CONSIGNES:
(a) D'après l'extrait sur la méthodologie de l'étude, combien de codes les trois chercheuses ont-elles classifiés individuellement ?
(b) Recopiez mot pour mot le passage de l'extrait sur la méthodologie de l'étude, depuis « 3.3 Déroulement » jusqu'à « enregistrées et retranscrites. » inclusivement.
(c) Poursuivez l'extrait sur la méthodologie de l'étude à partir de l'endroit où il s'arrête.

EXTRAIT FOURNI:
------------------------------------------------------------------------

Répartition des participants selon le regroupement de provinces et leur fonction professionnelle

-> Voir la liste des tableaux

3.2 Instrumentation

Pour répondre aux besoins de cette recherche, deux grilles d’entrevue ont été créées par IsaBelle et al. (2008). La première, conçue pour les 30 directions et directions adjointes de cinq ans et moins d’expérience et la deuxième, pour les autres participants décrits en 3.1. Ces grilles comprennent chacune six sections. Nous rapportons les résultats de trois sections : 1) identification des participants ; 2) forces et compétences que possèdent les 30 directions et directions adjointes de cinq ans et moins d’expérience; 3) tâches pour lesquelles elles ont besoin d’aide et compétences à consolider. Dans un premier temps, nous leur avons demandé : Quelles sont leurs forces ou leurs compétences actuelles pour bien gérer leur école ? Dans un deuxième temps, nous avons posé la question : Dans quels aspects de leurs tâches ont-ils le plus besoin d’aide ou quelles compétences devraient-elles consolider ? Pour chacune des questions, les répondants pouvaient donner jusqu’à cinq réponses.

3.3 Déroulement

De l’automne 2008 au printemps 2009, des entretiens semi-dirigés ont été réalisés avec tous les participants, in situ, dans leur milieu de travail. Nous avons rejoint de nouvelles directions et des acteurs de toutes les provinces. Cependant, pour des raisons de logistique, de manque de temps et de financement pour les déplacements, aucun acteur des trois territoires fédéraux (Territoires du Nord-Ouest, Nunavut et Yukon) n’a participé à l’étude. Toutes les entrevues ont été enregistrées et retranscrites.

3.4 Considérations éthiques

Le projet a obtenu l’approbation éthique de l’université et le consentement de tous les participants. Les données ainsi que les codes d’identification des participants sont conservés dans un disque externe appartenant à la chercheuse principale, afin de conserver leur anonymat. En 2020, toutes les données seront détruites.

3.5 Analyse des données

À partir de notre cadre conceptuel, nous avons bâti une grille de catégories de compétences selon les trois composantes (habiletés, attitudes et connaissances) en l’ajustant avec les catégories émergentes de l’analyse des données, ce qui correspond à une thématisation mixte (Van der Maren, 1996). Le logiciel NVivo 10 a facilité la gestion des données. Le traitement des données s’est fait en huit temps et par trois chercheuses. Afin d’obtenir un accord inter juges satisfaisant, les trois chercheuses ont classifié individuellement 257 codes explicités plus loin. Le classement de sept codes seulement divergeait entre les trois chercheuses, et 24 codes différaient chez deux des trois chercheuses. Certaines unités de sens ont été codées dans deux ou trois catégories. Enfin, une analyse quantitative des données qualitatives catégorisées a été effectuée (Creswell, 2009).

------------------------------------------------------------------------

DONNÉES ENREGISTRÉES:
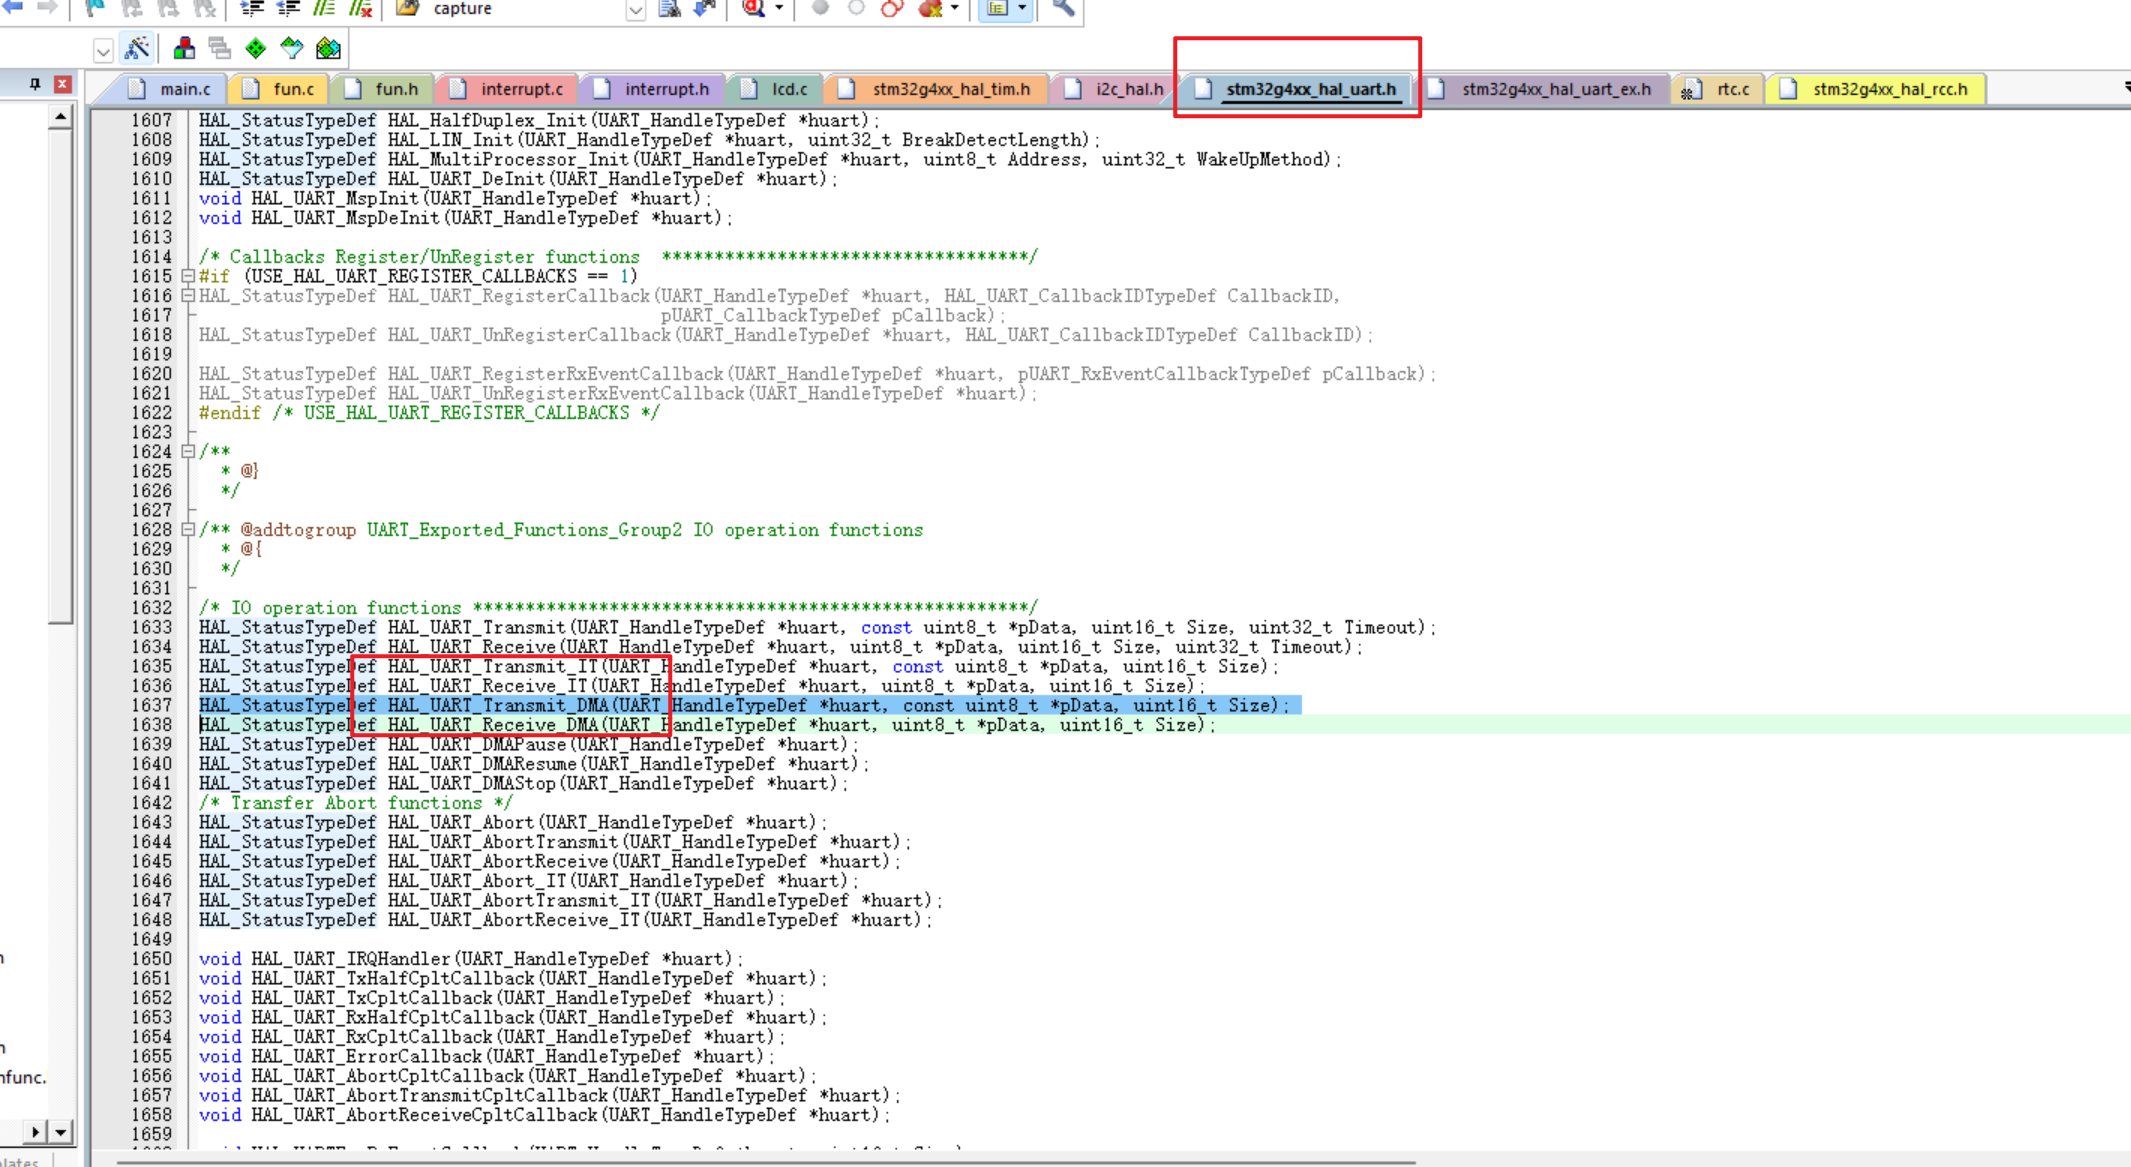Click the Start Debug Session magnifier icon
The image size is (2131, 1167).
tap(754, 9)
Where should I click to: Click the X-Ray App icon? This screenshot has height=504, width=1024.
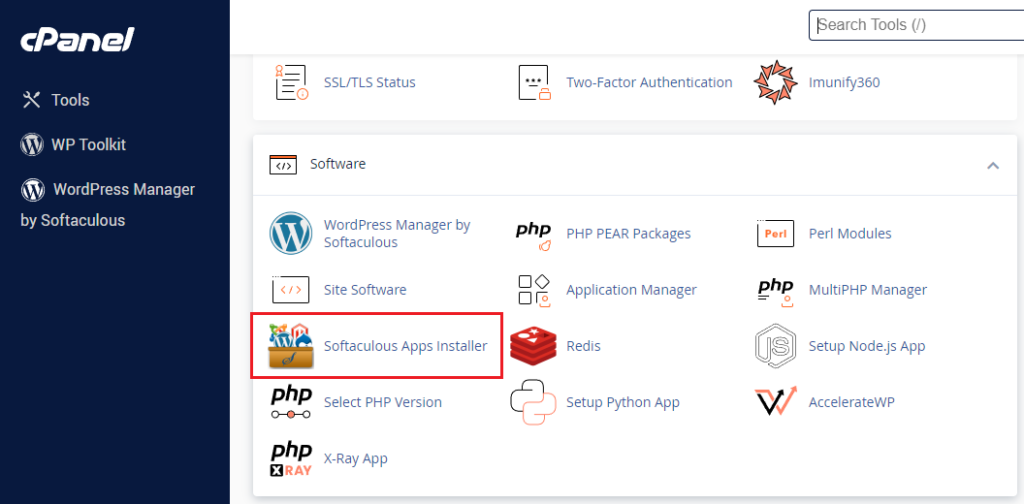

------------------------------------------------------------------------

RÉPONSES PAR TÂCHE:
(a) Elles ont classifié individuellement 257 codes.

(b)
3.3 Déroulement

De l’automne 2008 au printemps 2009, des entretiens semi-dirigés ont été réalisés avec tous les participants, in situ, dans leur milieu de travail. Nous avons rejoint de nouvelles directions et des acteurs de toutes les provinces. Cependant, pour des raisons de logistique, de manque de temps et de financement pour les déplacements, aucun acteur des trois territoires fédéraux (Territoires du Nord-Ouest, Nunavut et Yukon) n’a participé à l’étude. Toutes les entrevues ont été enregistrées et retranscrites.

(c)
4. Résultats

Le tableau 3 présente une grille de catégories de compétences selon les trois composantes ; sept sont reliées aux habiletés, sept sont liées aux attitudes et six aux connaissances. Pour faciliter la présentation des résultats, nous exposons simultanément les réponses aux deux questions de recherche par catégorie de compétences.

Tableau 3

Grille des catégories de compétences selon les trois composantes habiletés, connaissances et attitudes issues du cadre théorique et de l’analyse des données

Grille des catégories de compétences selon les trois composantes habiletés, connaissances et attitudes issues du cadre théorique et de l’analyse des données

-> Voir la liste des tableaux

4.1 Composante Habiletés

Pour cette composante, sept catégories ont émergé, quatre liées aux grands domaines étudiés dans le cadre conceptuel et trois nouvelles qui respectent le contexte à l’étude : Mobiliser le personnel, les parents, la communauté autour de la vision de l’école ; Gérer le changement et les innovations pédagogiques ou autres et Gérer la diversité et la francophonie en contexte de valorisation linguistique et culturelle-VLC. À la première et à la deuxième question respectivement, 831 et 609 unités de sens ont été codées.

Pour la première catégorie, Articuler une vision et assumer un leadership pédagogique pour la réussite des élèves, à la première question, Quelles sont les forces ou les compétences des directions et directions adjointes de cinq ans et moins d’expérience?, nous avons codé 159 unités de sens chez 18 directions et directions adjointes de cinq ans et moins d’expérience et 44 autres acteurs. Les deux sous-catégories les plus citées sont : Elles possèdent un leadership pédagogique et Elles sont des pédagogues : Son leadership au niveau pédagogique, car elle maîtrise la pédagogie (directions générales, Ontario, 5a2.3) ; Elles veulent accompagner les enseignants, les aider (directions générales de l’éducation, Québec, 6a1.1) ; [Elles peuvent amener] l’équipe vers cette vision en lien avec le district (directions générales de l’éducation, province de l’Ouest, 3a2.1).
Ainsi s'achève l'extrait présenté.